[start PROVIDED INFORMATION]

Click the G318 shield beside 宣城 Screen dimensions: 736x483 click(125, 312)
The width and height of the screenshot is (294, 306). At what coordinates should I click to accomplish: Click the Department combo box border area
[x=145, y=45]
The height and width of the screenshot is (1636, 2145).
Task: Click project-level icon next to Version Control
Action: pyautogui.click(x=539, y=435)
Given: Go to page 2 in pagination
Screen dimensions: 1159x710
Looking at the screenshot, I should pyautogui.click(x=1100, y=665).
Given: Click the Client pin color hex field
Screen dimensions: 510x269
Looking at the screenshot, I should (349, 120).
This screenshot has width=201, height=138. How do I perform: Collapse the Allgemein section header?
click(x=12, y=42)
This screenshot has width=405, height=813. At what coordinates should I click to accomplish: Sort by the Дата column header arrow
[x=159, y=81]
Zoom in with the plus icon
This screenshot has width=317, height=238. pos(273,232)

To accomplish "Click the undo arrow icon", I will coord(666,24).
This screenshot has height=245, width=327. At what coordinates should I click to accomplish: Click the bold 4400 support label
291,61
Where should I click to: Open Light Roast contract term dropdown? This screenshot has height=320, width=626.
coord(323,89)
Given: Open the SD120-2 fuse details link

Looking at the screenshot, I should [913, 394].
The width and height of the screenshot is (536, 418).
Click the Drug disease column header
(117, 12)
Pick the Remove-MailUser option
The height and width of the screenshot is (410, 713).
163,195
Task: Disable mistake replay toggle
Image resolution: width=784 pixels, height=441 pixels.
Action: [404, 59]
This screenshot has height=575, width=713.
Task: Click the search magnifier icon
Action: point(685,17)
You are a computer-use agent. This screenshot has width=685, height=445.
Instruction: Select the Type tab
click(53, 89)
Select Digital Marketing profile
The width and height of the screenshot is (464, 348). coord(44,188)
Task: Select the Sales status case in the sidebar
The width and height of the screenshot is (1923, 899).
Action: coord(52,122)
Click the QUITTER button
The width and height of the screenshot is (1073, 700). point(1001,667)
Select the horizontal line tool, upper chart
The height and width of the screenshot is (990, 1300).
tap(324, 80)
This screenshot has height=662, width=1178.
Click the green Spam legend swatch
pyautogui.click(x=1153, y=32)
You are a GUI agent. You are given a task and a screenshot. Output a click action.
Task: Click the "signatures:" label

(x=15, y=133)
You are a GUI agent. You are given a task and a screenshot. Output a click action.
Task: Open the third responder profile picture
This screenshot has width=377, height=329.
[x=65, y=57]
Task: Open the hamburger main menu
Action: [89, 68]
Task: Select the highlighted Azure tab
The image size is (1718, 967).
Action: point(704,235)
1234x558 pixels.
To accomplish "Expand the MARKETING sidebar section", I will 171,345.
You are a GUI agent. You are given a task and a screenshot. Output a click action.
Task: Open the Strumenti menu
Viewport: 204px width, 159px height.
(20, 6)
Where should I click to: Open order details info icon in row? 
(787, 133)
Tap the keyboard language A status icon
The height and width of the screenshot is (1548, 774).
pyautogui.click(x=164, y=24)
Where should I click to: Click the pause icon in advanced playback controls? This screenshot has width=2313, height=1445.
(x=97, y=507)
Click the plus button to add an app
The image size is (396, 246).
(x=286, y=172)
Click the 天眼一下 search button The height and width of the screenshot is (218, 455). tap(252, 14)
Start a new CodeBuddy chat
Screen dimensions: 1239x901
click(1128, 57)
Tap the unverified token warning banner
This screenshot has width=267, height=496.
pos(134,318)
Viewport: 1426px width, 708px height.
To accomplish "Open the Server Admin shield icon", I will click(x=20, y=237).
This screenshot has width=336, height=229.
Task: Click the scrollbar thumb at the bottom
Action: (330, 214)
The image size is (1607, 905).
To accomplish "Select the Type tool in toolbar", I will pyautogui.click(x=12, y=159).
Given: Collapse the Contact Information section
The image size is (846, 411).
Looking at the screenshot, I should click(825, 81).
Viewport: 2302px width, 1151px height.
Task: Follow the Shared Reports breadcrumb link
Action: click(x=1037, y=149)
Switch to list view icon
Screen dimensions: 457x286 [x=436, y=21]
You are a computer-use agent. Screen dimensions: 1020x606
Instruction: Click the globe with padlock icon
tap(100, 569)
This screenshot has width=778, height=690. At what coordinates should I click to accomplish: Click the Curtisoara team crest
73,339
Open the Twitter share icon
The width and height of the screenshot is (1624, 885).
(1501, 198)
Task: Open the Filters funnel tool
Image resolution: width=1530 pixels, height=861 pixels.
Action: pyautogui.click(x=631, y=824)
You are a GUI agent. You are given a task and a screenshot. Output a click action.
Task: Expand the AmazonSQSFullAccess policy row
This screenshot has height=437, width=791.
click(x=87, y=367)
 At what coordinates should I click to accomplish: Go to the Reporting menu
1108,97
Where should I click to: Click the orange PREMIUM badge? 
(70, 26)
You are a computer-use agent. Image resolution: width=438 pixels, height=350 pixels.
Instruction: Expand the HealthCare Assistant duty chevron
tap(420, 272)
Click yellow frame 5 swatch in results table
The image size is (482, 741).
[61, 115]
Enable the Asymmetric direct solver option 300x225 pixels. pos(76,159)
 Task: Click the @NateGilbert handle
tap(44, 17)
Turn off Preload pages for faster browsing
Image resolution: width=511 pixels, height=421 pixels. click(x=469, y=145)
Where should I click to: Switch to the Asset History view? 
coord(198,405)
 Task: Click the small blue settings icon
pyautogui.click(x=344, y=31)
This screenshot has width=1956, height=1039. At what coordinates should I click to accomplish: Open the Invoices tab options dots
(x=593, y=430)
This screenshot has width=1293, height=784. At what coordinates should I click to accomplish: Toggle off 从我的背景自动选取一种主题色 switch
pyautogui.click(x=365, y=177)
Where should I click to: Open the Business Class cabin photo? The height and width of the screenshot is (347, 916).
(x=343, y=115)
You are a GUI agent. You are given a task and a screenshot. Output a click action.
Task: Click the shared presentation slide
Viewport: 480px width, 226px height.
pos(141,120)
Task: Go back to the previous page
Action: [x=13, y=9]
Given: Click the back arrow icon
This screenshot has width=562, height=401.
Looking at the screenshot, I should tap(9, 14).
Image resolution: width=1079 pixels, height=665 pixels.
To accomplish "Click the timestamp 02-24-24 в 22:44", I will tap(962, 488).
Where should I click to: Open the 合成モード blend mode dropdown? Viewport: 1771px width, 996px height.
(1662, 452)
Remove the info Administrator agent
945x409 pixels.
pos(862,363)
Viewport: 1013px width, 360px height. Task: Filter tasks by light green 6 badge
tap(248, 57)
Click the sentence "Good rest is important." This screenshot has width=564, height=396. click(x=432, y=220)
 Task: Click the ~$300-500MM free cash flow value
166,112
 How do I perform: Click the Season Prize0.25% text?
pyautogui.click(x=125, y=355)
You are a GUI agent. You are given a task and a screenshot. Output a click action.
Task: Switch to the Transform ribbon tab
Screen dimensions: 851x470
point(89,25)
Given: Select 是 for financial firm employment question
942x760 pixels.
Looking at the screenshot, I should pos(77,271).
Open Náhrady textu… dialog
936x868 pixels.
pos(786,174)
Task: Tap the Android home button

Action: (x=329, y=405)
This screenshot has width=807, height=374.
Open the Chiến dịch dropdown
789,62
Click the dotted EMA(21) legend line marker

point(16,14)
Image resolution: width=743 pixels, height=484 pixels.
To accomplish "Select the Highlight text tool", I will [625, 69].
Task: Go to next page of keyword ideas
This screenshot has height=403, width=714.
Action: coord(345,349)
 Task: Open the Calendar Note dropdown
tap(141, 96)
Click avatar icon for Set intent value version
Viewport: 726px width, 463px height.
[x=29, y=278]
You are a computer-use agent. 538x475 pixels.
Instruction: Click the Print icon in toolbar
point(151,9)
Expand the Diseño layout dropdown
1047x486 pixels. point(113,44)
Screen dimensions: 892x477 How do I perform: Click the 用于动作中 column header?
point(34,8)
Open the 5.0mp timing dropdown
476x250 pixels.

[end PROVIDED INFORMATION]

Please rewrite the records from the line with "This screenshot has width=778, height=690." up to and including the line with "(1501, 198)" as a Markdown table with two columns, Row and Line, leaving out any blank lines.

◆ **THE REPLY**
| Row | Line |
|---|---|
| 1 | This screenshot has width=778, height=690. At what coordinates should I click to accomplish: Click the Curtisoara team crest |
| 2 | 73,339 |
| 3 | Open the Twitter share icon |
| 4 | The width and height of the screenshot is (1624, 885). |
| 5 | (1501, 198) |